The death instinct does not enter into a cycle with Eros, but testifies to a completely different synthesis. It is by no means the complement or antagonist of Eros, nor in any sense symmetrical with him. The correlation between Eros and Mnemosyne is replaced by that between a narcissistic ego without memory, a great amnesiac, and a death instinct desexualised and without love. The narcissistic ego has no more than a dead body, having lost the body at the same time as the objects. It is by means of the death instinct that it is reflected in the ego ideal and has a presentiment of its end in the superego, as though in two fragments of the fractured I. It is this relation between the narcissistic ego and the death instinct that Freud indicated so profoundly in saying that there is no reflux of the libido on to the ego without it becoming desexualised and forming a neutral displaceable energy, essentially capable of serving Thanatos.

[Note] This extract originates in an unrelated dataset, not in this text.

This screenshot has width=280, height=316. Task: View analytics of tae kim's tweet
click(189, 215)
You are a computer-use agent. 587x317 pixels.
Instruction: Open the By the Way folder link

Like many of Deleuze's ideas, we can consider this a subtle modification of another philosopher.  Instead of putting Thanatos at the beginning, in conflict with Eros, he puts it at the end.  As a result, instead of repeating an original inorganic equilibrium, death repeats the process of change.  Of course, that subtle difference changes everything.  Death is no longer the end the opposite of life, but its ongoing transformation.  The (non)-being that death implies is no longer the negation of life, but becomes the symbol of a process that can produce many lives, all the intersubjective moments of our life.  And we've already seen what type of being a process has -- a (non)-being without negation, ?-being, the being of questions and problems.  

For death cannot be reduced to negation, neither to the negative of opposition nor to the negative of limitation. It is neither the limitation imposed by matter upon mortal life, nor the opposition between matter and immortal life, which furnishes death with its prototype. Death is, rather, the last form of the problematic, the source of problems and questions, the sign of their persistence over and above every response, the 'Where?' and 'When?' which designate this (non)-being where every affirmation is nourished.

I wish I could better convey the sense of climax I read in this passage.  It's taken such a long time to reach a fuller understanding of it that I've made it seem plodding and arcane.  But Deleuze is actually going very very fast here, moving through the elaborate structure that he's built on top of psychoanalysis to reach this new concept of death.  To me this lends a great depth to what might seem a simple phrase.  Death is a question.  It's the question.  About what difference life makes.  It's not about the end.  It's not about the afterlife opposed to this one.  It's about here and now, about how we live today, constantly dying and being reborn in the perpetual present.  It's a question of how we become alive to ourselves as a process of continual transformation.